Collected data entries
** Begin **

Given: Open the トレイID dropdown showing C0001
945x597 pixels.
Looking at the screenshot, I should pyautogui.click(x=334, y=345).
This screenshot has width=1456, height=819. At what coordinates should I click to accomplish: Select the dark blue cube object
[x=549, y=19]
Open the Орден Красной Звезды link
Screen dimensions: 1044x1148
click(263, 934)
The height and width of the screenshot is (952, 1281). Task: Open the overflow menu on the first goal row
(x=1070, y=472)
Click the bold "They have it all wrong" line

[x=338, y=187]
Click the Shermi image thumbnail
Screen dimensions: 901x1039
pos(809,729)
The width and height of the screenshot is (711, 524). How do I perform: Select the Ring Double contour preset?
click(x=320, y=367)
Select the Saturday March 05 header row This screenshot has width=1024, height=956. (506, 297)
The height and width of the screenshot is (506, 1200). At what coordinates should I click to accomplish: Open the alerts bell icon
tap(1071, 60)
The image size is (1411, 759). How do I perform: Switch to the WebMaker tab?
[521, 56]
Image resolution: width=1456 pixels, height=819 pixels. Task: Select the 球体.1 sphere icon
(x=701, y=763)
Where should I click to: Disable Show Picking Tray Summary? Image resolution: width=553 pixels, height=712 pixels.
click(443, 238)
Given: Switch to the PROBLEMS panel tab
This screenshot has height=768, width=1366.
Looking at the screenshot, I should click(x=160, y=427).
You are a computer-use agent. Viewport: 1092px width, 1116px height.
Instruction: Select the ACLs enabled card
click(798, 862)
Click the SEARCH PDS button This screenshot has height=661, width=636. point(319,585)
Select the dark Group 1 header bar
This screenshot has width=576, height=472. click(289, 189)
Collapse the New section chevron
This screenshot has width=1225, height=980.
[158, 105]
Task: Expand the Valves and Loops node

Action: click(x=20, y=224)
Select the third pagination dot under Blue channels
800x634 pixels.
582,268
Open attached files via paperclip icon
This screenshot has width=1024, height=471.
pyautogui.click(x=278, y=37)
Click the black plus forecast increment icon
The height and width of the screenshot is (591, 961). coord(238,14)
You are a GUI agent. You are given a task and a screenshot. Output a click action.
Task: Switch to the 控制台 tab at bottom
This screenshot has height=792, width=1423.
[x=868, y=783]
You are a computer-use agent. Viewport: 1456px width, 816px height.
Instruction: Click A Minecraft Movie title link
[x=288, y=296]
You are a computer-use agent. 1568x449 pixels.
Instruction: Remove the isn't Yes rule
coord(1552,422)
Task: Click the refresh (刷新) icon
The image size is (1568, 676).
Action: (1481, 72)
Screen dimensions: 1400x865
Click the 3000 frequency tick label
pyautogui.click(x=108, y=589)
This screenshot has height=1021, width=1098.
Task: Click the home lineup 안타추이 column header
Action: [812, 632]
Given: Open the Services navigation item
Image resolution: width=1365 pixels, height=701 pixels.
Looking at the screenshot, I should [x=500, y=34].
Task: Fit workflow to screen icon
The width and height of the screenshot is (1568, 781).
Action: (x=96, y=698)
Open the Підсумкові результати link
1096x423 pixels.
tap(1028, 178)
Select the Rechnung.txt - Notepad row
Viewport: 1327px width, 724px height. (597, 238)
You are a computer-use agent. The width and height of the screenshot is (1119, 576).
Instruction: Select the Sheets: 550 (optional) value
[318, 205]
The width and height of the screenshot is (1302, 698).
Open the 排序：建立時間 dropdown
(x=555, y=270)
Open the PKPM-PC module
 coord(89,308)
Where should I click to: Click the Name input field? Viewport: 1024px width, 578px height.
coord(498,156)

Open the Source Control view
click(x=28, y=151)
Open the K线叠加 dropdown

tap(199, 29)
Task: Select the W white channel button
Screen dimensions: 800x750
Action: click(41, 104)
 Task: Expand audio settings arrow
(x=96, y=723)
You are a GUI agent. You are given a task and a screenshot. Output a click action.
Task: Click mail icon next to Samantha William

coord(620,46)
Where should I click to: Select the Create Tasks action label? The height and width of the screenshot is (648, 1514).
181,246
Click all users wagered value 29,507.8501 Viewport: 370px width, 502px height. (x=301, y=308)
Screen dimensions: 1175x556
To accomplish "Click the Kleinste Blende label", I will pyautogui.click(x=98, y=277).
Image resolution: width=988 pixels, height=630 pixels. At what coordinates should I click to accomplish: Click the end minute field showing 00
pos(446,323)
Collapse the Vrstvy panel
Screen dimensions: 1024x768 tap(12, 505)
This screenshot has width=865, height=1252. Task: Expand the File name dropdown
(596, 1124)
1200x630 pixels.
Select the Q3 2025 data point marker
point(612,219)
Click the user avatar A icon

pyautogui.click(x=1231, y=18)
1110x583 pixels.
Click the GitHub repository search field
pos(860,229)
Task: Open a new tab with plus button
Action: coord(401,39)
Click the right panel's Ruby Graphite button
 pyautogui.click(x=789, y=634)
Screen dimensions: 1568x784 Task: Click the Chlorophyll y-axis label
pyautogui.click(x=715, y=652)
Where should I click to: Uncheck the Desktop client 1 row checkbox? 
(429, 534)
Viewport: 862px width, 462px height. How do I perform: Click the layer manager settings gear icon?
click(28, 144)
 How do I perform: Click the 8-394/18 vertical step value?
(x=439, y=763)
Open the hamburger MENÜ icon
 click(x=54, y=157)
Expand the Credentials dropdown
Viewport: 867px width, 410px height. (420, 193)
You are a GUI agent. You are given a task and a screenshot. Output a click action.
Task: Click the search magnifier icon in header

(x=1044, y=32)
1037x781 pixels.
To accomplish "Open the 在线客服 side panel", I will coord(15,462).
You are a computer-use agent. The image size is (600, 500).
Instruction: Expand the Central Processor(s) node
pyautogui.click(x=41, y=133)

** End **

Given task:
Rewrite every one of the records above, putting "Goal" wherever "Instruction" appears and leaving everything else as it is.

Worked solution:
Given: Open the トレイID dropdown showing C0001
945x597 pixels.
Looking at the screenshot, I should pyautogui.click(x=334, y=345).
This screenshot has width=1456, height=819. At what coordinates should I click to accomplish: Select the dark blue cube object
[x=549, y=19]
Open the Орден Красной Звезды link
Screen dimensions: 1044x1148
click(263, 934)
The height and width of the screenshot is (952, 1281). Task: Open the overflow menu on the first goal row
(x=1070, y=472)
Click the bold "They have it all wrong" line

[x=338, y=187]
Click the Shermi image thumbnail
Screen dimensions: 901x1039
pos(809,729)
The width and height of the screenshot is (711, 524). How do I perform: Select the Ring Double contour preset?
click(x=320, y=367)
Select the Saturday March 05 header row This screenshot has width=1024, height=956. (506, 297)
The height and width of the screenshot is (506, 1200). At what coordinates should I click to accomplish: Open the alerts bell icon
tap(1071, 60)
The image size is (1411, 759). How do I perform: Switch to the WebMaker tab?
[521, 56]
Image resolution: width=1456 pixels, height=819 pixels. Task: Select the 球体.1 sphere icon
(x=701, y=763)
Where should I click to: Disable Show Picking Tray Summary? Image resolution: width=553 pixels, height=712 pixels.
click(443, 238)
Given: Switch to the PROBLEMS panel tab
This screenshot has height=768, width=1366.
Looking at the screenshot, I should click(x=160, y=427).
You are a computer-use agent. Viewport: 1092px width, 1116px height.
Goal: Select the ACLs enabled card
click(798, 862)
Click the SEARCH PDS button This screenshot has height=661, width=636. point(319,585)
Select the dark Group 1 header bar
This screenshot has width=576, height=472. click(289, 189)
Collapse the New section chevron
This screenshot has width=1225, height=980.
[158, 105]
Task: Expand the Valves and Loops node

Action: click(x=20, y=224)
Select the third pagination dot under Blue channels
800x634 pixels.
582,268
Open attached files via paperclip icon
This screenshot has width=1024, height=471.
pyautogui.click(x=278, y=37)
Click the black plus forecast increment icon
The height and width of the screenshot is (591, 961). coord(238,14)
You are a GUI agent. You are given a task and a screenshot. Output a click action.
Task: Switch to the 控制台 tab at bottom
This screenshot has height=792, width=1423.
[x=868, y=783]
You are a computer-use agent. Viewport: 1456px width, 816px height.
Goal: Click A Minecraft Movie title link
[x=288, y=296]
You are a computer-use agent. 1568x449 pixels.
Goal: Remove the isn't Yes rule
coord(1552,422)
Task: Click the refresh (刷新) icon
The image size is (1568, 676).
Action: (1481, 72)
Screen dimensions: 1400x865
Click the 3000 frequency tick label
pyautogui.click(x=108, y=589)
This screenshot has height=1021, width=1098.
Task: Click the home lineup 안타추이 column header
Action: [812, 632]
Given: Open the Services navigation item
Image resolution: width=1365 pixels, height=701 pixels.
Looking at the screenshot, I should [x=500, y=34].
Task: Fit workflow to screen icon
The width and height of the screenshot is (1568, 781).
Action: (x=96, y=698)
Open the Підсумкові результати link
1096x423 pixels.
tap(1028, 178)
Select the Rechnung.txt - Notepad row
Viewport: 1327px width, 724px height. (597, 238)
You are a computer-use agent. The width and height of the screenshot is (1119, 576).
Goal: Select the Sheets: 550 (optional) value
[318, 205]
The width and height of the screenshot is (1302, 698).
Open the 排序：建立時間 dropdown
(x=555, y=270)
Open the PKPM-PC module
 coord(89,308)
Where should I click to: Click the Name input field? Viewport: 1024px width, 578px height.
coord(498,156)

Open the Source Control view
click(x=28, y=151)
Open the K线叠加 dropdown

tap(199, 29)
Task: Select the W white channel button
Screen dimensions: 800x750
Action: click(41, 104)
 Task: Expand audio settings arrow
(x=96, y=723)
You are a GUI agent. You are given a task and a screenshot. Output a click action.
Task: Click mail icon next to Samantha William

coord(620,46)
Where should I click to: Select the Create Tasks action label? The height and width of the screenshot is (648, 1514).
181,246
Click all users wagered value 29,507.8501 Viewport: 370px width, 502px height. (x=301, y=308)
Screen dimensions: 1175x556
To accomplish "Click the Kleinste Blende label", I will pyautogui.click(x=98, y=277).
Image resolution: width=988 pixels, height=630 pixels. At what coordinates should I click to accomplish: Click the end minute field showing 00
pos(446,323)
Collapse the Vrstvy panel
Screen dimensions: 1024x768 tap(12, 505)
This screenshot has width=865, height=1252. Task: Expand the File name dropdown
(596, 1124)
1200x630 pixels.
Select the Q3 2025 data point marker
point(612,219)
Click the user avatar A icon

pyautogui.click(x=1231, y=18)
1110x583 pixels.
Click the GitHub repository search field
pos(860,229)
Task: Open a new tab with plus button
Action: coord(401,39)
Click the right panel's Ruby Graphite button
 pyautogui.click(x=789, y=634)
Screen dimensions: 1568x784 Task: Click the Chlorophyll y-axis label
pyautogui.click(x=715, y=652)
Where should I click to: Uncheck the Desktop client 1 row checkbox? 
(429, 534)
Viewport: 862px width, 462px height. How do I perform: Click the layer manager settings gear icon?
click(28, 144)
 How do I perform: Click the 8-394/18 vertical step value?
(x=439, y=763)
Open the hamburger MENÜ icon
 click(x=54, y=157)
Expand the Credentials dropdown
Viewport: 867px width, 410px height. (420, 193)
You are a GUI agent. You are given a task and a screenshot. Output a click action.
Task: Click the search magnifier icon in header

(x=1044, y=32)
1037x781 pixels.
To accomplish "Open the 在线客服 side panel", I will coord(15,462).
You are a computer-use agent. The image size is (600, 500).
Goal: Expand the Central Processor(s) node
pyautogui.click(x=41, y=133)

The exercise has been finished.